**Activity**
For this exercise, write out each entry below exactly as it reads.

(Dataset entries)
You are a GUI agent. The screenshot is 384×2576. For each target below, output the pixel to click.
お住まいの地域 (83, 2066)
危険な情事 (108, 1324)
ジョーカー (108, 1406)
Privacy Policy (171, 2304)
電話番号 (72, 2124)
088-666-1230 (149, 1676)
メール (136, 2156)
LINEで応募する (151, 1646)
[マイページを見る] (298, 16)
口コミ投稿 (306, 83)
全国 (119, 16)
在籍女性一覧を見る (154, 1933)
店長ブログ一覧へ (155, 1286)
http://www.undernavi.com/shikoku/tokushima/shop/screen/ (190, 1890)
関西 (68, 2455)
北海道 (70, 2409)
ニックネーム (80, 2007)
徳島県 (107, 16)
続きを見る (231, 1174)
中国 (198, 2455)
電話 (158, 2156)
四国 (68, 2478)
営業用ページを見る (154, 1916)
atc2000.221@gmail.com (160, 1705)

**Response area**
You are a GUI agent. The screenshot is 384×2576. For each target below, output the pixel to click.
お住まいの地域 (83, 2066)
危険な情事 (108, 1324)
ジョーカー (108, 1406)
Privacy Policy (171, 2304)
電話番号 (72, 2124)
088-666-1230 (149, 1676)
メール (136, 2156)
LINEで応募する (151, 1646)
[マイページを見る] (298, 16)
口コミ投稿 (306, 83)
全国 (119, 16)
在籍女性一覧を見る (154, 1933)
店長ブログ一覧へ (155, 1286)
http://www.undernavi.com/shikoku/tokushima/shop/screen/ (190, 1890)
関西 (68, 2455)
北海道 (70, 2409)
ニックネーム (80, 2007)
徳島県 (107, 16)
続きを見る (231, 1174)
中国 (198, 2455)
電話 (158, 2156)
四国 (68, 2478)
営業用ページを見る (154, 1916)
atc2000.221@gmail.com (160, 1705)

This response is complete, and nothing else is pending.